I can't seem to find it in documentation, is there any guarantee that the order from the fields will match the order declared in the struct? I know it seems like it would logically (due to memory layout),and it seems to perform this way too, but just making sure. I don't want code to break later on if this isn't a guarantee.
For example, if I had
type Foo struct {
bar string `tag:"bar"`
baz string `tag:"baz"`
barbaz string `tag:"barbaz"`
}
and I ran this code:
var c Foo
t := reflect.TypeOf(c)
nf := t.NumField()
tags := make([]string, nf)
for f := 0; f < nf; f++ {
tags[f] = t.Field(f).Tag.Get("tag")
}
Would tags
be guaranteed to be ["bar", "baz", "barbaz"]
?
Even though GC (the standard Go compiler) and GCCGO don't reoder struct fields today, I wouldn't rely on any ordering. There are no express guarantees in the documentation. This might be done in a future version of either compiler.
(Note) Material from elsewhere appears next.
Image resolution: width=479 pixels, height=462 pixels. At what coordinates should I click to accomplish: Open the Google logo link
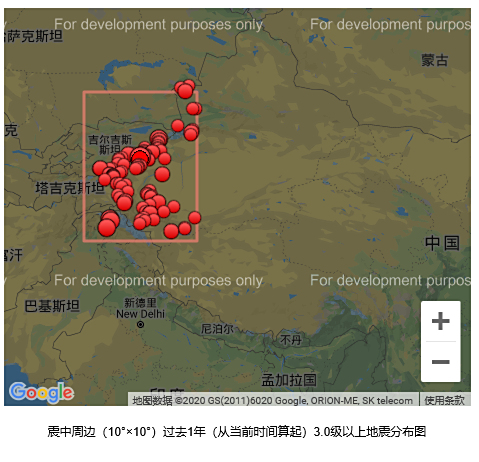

Field reordering is a technique used to memory-align fields inside of a struct without resorting to padding (unnecessarily inflating the struct's memory representation). You can read about it in the following question:
Why can't C compilers rearrange struct members to eliminate alignment padding?
I asked on golang-nuts about this, and got an answer from Ian Lance Taylor confirming it's declaration order, and will not change.